The information below comes from the statement of deficiencies compiled by health inspectors and provided to AHCJ by the Centers for Medicare and Medicaid Services. It does not include the steps the hospital plans to take to fix the problem, known as a plan of correction. For that information, you should contact the hospital, your state health department or CMS. Accessing the document may require you to file a Freedom of Information Request. Information on doing so is available here.
|RIVERVALLEY BEHAVIORAL HEALTH HOSPITAL||1000 INDUSTRIAL DRIVE OWENSBORO, KY||Feb. 10, 2011|
|VIOLATION: PATIENT RIGHTS: FREE FROM ABUSE/HARASSMENT||Tag No: A0145|
|Based on observations, interviews, and record reviews, it was determined that although the facility had policies and procedures in place to protect patients from abuse, the facility failed to ensure that the policies and procedures were followed by staff for one patient (#1) in the selected sample of three patients.
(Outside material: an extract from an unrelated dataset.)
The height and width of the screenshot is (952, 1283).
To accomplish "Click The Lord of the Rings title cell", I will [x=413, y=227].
Observations conducted during a tour of the North and East Units on 02/10/11, from 8:35 AM until 10:00 AM, revealed that staff were interacting appropriately with the patients. No problems were observed.
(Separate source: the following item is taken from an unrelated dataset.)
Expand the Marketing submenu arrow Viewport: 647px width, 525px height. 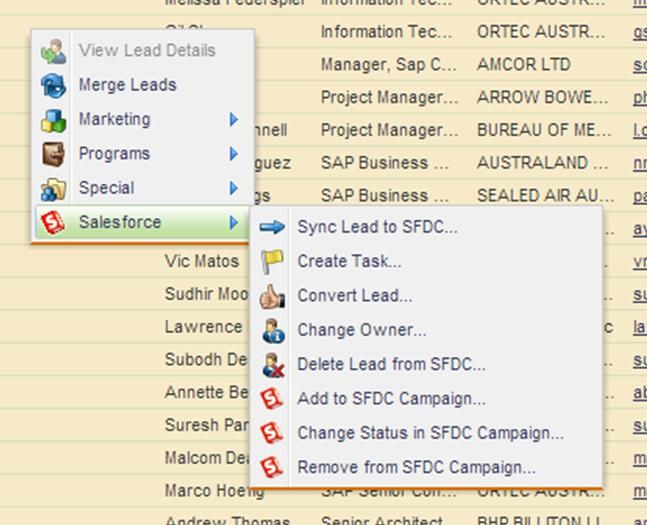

Review of Patient #1's medical record, the facility's investigation, time sheet records, and the facility's policies and procedures, revealed the facility failed to ensure patients were protected from further abuse while an allegation of abuse was being investigated. Patient #1 reported allegations of abuse on 10/16/10, which allegedly occurred on 10/15/10, by Mental Health Associate (MHA) #1. Review of MHA #1's time sheet records and the facility's daily assignment sheet records, revealed that MHA #1 was assigned to work on North Unit on 10/18/11, which was Patient #1's assigned living unit, while the abuse allegation was still being investigated by the facility. Further record review revealed there was no documented evidence that the Department for Community Based Services (DCBS) was made aware of the abuse allegation
Review of the facility's policies and procedures on "Abuse, Mistreatment, or Neglect" and "Administrative Leave" revealed the facility's policies and procedures were not followed. A review of the "Administrative Leave" policy revealed that "Administrative Leave" is utilized "in the event an internal investigation is being conducted on an employee for neglect or abuse of a client." The facility failed to promptly place MHA #1 on "Administrative Leave" after the allegation of abuse was made by Patient #1 on 10/16/10. Further review of the "Abuse, Mistreatment, or Neglect" policy, revealed that DCBS was to be notified of allegations of abuse and/or neglect by the facility within 24 hours of the incident. Record reviews revealed there was no documented evidence that DCBS was made aware of the abuse allegation
Interview with the Interim Director of Nursing on 02/10/11 at 9:00 AM, revealed MHA #1 should have been placed on "Administrative Leave" immediately after the abuse allegation was made on 10/16/10. She also stated that DCBS should have been notified of the abuse allegation within 24 hours of the incident. She further revealed that she had no answers as to why the policies and procedures were not followed, she stated that she was not the DON during that time.